Cost of production – how do you shape up?

Published 17 January 18

Net margin performance in dairy businesses tends to be more closely associated with milk production costs than milk price, according to data from GB dairy farms. This is why AHDB Dairy considers cost of production to be a Key Performance Indicator (KPI) for dairy farms, whether block or all year round calving (AYR), as part of its new Optimal Dairy Systems work.

 Dairy net margins v cost of production 2013-17

Optimal Dairy Systems aims to provide information to help farmers assess their production system (i.e. block or AYR) and look for ways to make competitive gains. The bands below provide a guide to farms when using full economic cost of production* as a business performance indicator.

Good or target performance

AYR – under 25ppl

Block – under 22ppl

Average performance

28.5ppl

Poor performance

Over 32ppl

These bands are based on four years of annual data from around 300 GB dairy farms. It is recognised that some key cost drivers will change from year-to-year depending on market conditions. However, the bands above should be used by farmers to assess their long-term financial performance.

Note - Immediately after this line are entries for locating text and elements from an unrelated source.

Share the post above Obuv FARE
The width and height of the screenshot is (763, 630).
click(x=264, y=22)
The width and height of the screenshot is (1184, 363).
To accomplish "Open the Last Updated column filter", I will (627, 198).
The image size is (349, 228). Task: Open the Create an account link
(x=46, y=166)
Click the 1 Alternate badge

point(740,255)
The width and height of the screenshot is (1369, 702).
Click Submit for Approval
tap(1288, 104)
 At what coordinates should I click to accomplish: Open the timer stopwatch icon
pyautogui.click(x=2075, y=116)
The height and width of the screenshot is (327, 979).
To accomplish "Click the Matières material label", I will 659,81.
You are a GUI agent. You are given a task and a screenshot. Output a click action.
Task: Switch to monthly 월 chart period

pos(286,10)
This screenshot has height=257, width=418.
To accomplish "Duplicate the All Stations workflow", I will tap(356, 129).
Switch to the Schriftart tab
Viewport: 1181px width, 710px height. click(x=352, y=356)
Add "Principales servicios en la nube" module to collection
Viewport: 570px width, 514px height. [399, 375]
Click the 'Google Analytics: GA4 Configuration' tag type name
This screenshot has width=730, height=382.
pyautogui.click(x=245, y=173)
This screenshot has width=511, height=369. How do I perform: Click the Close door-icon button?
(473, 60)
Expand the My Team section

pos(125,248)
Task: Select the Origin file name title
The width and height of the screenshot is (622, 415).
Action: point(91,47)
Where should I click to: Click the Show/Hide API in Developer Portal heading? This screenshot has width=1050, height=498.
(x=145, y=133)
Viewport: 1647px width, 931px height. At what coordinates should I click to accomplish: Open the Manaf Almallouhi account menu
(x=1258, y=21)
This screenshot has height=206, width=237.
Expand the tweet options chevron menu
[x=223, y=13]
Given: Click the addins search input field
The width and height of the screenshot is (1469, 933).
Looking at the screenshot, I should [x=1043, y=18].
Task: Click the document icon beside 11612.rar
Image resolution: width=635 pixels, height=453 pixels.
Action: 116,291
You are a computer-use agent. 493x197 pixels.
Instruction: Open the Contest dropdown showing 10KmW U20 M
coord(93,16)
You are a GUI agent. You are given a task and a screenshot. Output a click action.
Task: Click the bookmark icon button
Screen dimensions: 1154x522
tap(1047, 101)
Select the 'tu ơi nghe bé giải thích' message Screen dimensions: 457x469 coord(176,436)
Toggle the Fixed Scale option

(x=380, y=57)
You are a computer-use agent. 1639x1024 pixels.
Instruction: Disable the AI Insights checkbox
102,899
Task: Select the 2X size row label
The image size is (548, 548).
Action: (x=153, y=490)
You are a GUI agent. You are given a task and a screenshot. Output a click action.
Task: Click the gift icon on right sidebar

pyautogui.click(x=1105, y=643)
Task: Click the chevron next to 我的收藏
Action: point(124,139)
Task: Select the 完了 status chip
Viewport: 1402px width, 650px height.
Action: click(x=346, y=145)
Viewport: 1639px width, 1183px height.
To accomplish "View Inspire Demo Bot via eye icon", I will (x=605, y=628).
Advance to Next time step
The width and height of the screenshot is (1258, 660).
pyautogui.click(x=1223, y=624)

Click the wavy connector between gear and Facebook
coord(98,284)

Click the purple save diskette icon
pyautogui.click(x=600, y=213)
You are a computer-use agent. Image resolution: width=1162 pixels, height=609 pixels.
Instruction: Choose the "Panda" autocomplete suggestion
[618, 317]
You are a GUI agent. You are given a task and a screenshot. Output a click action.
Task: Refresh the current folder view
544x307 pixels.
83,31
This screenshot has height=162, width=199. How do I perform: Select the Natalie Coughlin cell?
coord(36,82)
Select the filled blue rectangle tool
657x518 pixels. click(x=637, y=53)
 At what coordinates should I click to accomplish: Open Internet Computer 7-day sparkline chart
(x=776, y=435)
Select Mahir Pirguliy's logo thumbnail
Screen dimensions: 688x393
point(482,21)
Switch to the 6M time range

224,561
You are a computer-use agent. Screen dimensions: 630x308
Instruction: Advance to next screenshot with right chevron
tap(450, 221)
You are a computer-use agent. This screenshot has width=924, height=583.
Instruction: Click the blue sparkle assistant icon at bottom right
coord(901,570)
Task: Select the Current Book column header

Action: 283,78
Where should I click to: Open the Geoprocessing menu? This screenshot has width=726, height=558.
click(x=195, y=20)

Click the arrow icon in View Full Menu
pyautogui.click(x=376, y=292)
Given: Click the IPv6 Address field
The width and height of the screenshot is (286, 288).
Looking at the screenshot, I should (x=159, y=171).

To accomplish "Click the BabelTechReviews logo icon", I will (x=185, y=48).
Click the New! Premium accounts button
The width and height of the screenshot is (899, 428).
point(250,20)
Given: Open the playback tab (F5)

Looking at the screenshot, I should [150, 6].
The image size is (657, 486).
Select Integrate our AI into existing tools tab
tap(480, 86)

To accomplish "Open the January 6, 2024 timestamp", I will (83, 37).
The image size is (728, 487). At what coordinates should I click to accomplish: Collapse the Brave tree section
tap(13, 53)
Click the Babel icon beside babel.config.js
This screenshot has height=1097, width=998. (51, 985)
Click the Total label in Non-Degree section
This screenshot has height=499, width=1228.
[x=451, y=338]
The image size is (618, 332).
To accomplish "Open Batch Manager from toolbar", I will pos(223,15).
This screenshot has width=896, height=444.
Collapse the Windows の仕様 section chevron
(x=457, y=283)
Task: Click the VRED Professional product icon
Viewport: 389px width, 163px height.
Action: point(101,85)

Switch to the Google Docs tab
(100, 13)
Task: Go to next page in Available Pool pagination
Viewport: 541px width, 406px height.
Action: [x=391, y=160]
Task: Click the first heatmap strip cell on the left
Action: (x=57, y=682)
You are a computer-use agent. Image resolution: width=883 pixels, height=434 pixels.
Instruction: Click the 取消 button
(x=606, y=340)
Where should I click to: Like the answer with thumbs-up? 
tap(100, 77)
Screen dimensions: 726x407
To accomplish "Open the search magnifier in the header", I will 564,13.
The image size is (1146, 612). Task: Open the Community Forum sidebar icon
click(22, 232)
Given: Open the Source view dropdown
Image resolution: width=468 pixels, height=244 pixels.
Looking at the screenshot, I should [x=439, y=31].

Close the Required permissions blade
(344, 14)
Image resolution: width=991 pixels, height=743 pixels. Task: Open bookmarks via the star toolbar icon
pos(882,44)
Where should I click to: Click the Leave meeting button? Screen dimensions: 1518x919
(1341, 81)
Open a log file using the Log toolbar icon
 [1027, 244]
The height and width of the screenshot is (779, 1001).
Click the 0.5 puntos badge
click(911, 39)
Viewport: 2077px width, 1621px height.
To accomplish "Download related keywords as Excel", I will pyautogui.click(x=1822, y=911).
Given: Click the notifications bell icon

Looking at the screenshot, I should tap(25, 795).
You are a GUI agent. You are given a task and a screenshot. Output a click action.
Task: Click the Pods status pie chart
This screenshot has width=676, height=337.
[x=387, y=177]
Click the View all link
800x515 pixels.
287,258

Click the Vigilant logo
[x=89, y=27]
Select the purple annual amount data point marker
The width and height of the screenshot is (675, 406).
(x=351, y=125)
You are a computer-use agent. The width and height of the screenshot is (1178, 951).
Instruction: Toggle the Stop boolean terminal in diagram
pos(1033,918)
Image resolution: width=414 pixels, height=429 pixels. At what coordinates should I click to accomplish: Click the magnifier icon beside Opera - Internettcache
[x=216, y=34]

In 2016-17, nearly 15 per cent of the herds achieved costs in the good performance bracket. More than half of the farms lay between 25ppl and 32ppl, i.e. at the average performance level. However, around one in four herds fell into the poor performance category, carrying production costs of more than 32ppl.

Achieving at least the good cost of production performance is more likely to mean that herds will make a reasonable net margin despite volatility in milk price. Over the last 5 years, the GB milk price has averaged 28ppl, but the majority of herds in 2016-17 had costs higher than this. However, more block calving herds had costs of production lower than the 5 year average milk price than on AYR calving units.

AYR herd annual costs 2016-17

Block herd annual costs 2016-17

AHDB’s optimal Dairy Systems asks farmers to hold a mirror up to themselves, and, in particular, those who fall into the poor performance category need to ask themselves a few questions:

1. Does their milk price compensate them for the higher production costs?

2. Are they able to improve their cost of production on their current system?

If not, then they need to seriously consider whether they are operating the system that is right for them.

Comparing your own figures against the cost of production KPI, and the other KPIs in the series, may help highlight the strengths and weaknesses of your dairy business. In turn, this can inform decisions and strategy for the farm going forward. This strategy should be built around the system which allows your business to compete, matches the market you sell your milk to, complements your mind-set and accounts for any on-farm limitations or opportunities.

Over the coming weeks, AHDB Dairy will publish a series of articles examining the KPIs used in Optimal Dairy Systems, aiming to help farms benchmark themselves and explore possible ways to improve their competiveness.  

 

*Full economic costs are all variable and overhead costs, and include a value for unpaid family labour, rental value of owned land and depreciation.